(Collected data)
┄┄┄┄┄┄┄┄┄┄

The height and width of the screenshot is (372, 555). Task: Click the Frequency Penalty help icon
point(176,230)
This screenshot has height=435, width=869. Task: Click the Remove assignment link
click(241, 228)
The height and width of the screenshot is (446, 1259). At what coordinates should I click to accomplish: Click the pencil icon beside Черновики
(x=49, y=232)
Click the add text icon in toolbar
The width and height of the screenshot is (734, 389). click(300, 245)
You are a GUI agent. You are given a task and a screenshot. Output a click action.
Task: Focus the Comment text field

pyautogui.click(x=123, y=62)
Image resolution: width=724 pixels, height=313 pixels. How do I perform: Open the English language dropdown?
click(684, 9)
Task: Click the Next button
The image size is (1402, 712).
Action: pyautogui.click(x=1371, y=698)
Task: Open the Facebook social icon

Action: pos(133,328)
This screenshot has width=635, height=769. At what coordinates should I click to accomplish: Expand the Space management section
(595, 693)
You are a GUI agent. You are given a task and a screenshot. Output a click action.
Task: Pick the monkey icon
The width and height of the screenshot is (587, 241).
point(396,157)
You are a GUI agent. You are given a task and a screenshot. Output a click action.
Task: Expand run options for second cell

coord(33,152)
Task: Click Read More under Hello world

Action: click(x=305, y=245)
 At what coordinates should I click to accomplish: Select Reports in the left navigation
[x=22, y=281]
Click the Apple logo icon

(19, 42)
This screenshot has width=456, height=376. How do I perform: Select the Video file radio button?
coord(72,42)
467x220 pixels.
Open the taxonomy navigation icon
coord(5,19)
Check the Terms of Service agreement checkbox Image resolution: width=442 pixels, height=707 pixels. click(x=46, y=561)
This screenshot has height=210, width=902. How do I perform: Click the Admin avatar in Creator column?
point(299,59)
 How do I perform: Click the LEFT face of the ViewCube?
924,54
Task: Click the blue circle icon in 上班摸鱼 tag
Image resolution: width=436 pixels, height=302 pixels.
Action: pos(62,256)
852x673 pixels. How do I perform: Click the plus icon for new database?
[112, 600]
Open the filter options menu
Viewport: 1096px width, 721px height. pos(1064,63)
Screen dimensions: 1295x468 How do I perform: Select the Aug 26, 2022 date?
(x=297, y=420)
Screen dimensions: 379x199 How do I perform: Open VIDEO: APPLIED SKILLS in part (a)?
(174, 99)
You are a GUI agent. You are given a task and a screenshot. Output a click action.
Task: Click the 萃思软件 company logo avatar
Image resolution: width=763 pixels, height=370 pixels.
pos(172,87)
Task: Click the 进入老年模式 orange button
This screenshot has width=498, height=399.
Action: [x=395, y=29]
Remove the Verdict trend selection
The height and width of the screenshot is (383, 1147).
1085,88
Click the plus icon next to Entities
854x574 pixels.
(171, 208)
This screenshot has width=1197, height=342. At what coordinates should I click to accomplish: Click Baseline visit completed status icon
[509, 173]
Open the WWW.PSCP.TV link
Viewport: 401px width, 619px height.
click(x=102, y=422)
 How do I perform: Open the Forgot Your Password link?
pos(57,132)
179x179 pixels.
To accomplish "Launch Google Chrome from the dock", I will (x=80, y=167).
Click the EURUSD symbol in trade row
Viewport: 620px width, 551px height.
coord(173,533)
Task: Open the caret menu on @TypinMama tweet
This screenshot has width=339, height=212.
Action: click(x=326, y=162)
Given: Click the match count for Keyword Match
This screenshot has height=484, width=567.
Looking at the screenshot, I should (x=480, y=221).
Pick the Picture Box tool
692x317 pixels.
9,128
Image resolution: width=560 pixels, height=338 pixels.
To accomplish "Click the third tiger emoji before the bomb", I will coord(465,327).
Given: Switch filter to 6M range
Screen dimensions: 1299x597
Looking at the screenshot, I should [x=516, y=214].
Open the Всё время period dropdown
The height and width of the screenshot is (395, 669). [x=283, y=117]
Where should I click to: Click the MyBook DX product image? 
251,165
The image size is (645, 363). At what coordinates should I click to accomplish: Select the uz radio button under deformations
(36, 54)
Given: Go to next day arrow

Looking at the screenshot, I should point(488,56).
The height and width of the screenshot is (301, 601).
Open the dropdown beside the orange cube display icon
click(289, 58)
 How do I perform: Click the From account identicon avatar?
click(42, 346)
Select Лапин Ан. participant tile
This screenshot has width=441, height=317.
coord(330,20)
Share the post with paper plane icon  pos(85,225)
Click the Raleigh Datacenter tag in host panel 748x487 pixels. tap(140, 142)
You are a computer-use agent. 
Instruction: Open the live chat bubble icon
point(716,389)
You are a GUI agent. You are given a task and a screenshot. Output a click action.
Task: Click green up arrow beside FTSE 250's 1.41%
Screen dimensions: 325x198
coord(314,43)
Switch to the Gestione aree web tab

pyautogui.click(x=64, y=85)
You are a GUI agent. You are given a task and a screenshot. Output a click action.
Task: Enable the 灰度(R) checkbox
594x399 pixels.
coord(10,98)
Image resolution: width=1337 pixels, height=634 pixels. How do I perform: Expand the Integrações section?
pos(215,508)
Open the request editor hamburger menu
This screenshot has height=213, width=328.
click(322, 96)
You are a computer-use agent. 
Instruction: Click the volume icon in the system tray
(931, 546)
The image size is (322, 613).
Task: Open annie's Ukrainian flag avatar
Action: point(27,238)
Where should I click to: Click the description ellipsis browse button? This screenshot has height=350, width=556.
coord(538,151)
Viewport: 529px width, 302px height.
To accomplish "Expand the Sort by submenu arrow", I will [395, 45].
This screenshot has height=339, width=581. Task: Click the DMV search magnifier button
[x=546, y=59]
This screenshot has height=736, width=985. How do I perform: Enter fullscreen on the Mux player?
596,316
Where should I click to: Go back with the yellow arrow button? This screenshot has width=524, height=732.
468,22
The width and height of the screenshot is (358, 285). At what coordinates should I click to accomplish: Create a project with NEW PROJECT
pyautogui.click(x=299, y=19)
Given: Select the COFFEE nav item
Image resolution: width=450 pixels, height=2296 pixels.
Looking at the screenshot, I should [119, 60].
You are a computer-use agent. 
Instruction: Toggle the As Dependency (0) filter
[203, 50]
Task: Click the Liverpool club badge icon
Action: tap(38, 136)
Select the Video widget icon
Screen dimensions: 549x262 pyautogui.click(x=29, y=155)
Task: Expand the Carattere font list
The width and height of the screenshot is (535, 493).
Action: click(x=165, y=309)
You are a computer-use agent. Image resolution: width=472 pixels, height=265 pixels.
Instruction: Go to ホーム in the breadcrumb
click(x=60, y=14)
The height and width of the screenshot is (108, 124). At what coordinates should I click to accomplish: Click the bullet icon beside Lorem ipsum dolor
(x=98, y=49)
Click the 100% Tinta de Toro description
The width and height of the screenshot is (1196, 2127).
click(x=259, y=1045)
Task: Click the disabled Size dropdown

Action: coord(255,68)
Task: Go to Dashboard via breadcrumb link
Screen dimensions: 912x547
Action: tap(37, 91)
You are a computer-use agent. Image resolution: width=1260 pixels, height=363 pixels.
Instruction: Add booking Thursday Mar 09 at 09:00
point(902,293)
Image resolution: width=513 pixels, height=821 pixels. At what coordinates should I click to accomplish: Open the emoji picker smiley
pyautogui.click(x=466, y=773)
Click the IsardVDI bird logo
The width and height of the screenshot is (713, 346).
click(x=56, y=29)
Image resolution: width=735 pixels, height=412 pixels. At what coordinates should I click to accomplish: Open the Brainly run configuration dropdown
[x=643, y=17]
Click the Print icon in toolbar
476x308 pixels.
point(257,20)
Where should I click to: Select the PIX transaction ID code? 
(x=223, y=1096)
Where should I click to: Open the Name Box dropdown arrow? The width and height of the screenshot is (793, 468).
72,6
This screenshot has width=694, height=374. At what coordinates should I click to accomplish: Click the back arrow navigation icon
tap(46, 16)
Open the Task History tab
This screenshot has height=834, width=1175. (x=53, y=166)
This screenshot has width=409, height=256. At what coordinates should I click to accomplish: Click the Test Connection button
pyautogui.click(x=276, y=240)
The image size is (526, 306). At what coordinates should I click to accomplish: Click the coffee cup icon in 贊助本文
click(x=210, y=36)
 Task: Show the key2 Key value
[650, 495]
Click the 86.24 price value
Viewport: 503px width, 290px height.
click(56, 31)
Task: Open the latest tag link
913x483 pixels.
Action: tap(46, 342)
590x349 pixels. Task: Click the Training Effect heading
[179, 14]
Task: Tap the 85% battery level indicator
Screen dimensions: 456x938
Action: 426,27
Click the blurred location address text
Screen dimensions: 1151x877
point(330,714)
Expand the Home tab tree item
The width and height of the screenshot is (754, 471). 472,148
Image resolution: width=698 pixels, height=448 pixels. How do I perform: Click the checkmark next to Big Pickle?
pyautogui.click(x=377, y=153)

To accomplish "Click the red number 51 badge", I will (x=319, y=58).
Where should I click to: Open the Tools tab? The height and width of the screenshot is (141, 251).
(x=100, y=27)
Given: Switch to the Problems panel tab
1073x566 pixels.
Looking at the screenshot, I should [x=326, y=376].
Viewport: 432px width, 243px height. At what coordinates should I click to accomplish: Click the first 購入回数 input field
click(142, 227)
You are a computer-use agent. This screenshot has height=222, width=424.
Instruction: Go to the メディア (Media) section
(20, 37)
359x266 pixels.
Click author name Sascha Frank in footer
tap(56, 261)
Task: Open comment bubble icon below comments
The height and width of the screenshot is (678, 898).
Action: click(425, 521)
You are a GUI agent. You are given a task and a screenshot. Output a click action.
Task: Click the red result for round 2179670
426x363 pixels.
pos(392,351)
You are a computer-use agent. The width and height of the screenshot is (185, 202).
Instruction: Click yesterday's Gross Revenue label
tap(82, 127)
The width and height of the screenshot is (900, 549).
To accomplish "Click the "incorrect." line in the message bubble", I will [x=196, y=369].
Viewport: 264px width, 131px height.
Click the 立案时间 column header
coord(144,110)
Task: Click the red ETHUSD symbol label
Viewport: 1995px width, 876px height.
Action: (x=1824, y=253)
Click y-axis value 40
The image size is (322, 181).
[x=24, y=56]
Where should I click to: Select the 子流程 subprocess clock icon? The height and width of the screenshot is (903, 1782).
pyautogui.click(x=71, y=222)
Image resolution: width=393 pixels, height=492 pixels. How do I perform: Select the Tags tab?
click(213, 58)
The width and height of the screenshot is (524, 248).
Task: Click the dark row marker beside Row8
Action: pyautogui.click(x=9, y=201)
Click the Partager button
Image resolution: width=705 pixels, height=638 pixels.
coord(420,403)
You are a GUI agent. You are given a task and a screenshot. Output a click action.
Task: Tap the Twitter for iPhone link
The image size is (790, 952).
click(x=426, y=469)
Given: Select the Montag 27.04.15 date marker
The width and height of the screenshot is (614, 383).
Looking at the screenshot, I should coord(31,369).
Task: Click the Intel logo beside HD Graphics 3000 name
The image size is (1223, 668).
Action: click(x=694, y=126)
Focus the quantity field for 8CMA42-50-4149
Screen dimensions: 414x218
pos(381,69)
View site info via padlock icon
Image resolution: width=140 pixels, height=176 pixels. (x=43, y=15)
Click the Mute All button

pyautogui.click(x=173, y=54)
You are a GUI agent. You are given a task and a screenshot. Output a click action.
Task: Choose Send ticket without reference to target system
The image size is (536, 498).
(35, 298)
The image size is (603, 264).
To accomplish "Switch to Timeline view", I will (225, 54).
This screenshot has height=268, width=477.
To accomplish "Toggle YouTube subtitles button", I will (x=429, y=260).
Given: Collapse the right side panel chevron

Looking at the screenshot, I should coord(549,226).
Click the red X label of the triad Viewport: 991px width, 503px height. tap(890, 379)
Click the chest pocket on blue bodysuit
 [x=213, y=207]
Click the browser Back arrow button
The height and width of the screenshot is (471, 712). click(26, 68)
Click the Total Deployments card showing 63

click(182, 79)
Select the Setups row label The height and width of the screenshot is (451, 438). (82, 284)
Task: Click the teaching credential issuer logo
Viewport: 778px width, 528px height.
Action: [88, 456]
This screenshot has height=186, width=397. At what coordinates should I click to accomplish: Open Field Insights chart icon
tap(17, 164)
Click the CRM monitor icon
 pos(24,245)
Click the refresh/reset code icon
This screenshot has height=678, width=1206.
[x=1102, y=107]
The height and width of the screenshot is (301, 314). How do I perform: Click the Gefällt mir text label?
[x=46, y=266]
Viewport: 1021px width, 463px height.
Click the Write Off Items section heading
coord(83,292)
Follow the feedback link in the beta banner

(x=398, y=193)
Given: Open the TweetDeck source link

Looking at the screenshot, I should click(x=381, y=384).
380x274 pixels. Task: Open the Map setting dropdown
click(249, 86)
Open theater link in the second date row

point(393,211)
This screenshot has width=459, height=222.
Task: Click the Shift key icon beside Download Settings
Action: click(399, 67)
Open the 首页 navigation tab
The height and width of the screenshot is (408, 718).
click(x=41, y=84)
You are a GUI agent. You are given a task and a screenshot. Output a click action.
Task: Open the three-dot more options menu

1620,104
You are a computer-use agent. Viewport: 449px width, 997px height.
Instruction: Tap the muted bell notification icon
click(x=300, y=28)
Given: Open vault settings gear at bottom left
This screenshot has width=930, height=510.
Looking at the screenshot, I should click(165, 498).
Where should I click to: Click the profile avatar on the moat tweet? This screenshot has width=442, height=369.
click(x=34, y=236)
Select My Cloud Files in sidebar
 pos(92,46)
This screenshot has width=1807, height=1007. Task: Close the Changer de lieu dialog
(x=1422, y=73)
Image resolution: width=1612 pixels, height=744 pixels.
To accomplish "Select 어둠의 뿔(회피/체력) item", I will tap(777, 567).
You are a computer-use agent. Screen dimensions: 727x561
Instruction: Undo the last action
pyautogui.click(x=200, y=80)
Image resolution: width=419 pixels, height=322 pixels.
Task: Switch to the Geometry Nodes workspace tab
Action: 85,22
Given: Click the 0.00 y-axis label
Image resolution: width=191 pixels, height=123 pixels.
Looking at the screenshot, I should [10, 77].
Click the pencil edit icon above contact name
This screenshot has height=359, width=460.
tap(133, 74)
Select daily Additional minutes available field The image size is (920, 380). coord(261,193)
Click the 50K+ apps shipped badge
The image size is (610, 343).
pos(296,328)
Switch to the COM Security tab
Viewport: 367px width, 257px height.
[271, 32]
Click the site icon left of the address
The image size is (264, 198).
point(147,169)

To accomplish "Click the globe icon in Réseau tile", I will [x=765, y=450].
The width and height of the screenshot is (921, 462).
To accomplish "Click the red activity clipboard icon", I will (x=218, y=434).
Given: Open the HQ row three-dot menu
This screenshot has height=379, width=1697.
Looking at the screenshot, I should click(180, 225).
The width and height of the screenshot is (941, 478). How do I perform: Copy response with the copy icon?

┄┄┄┄┄┄┄┄┄┄

Instructions to follow =
Reply with only the number of lines in the entries that hold the word "computer".

Result below =
9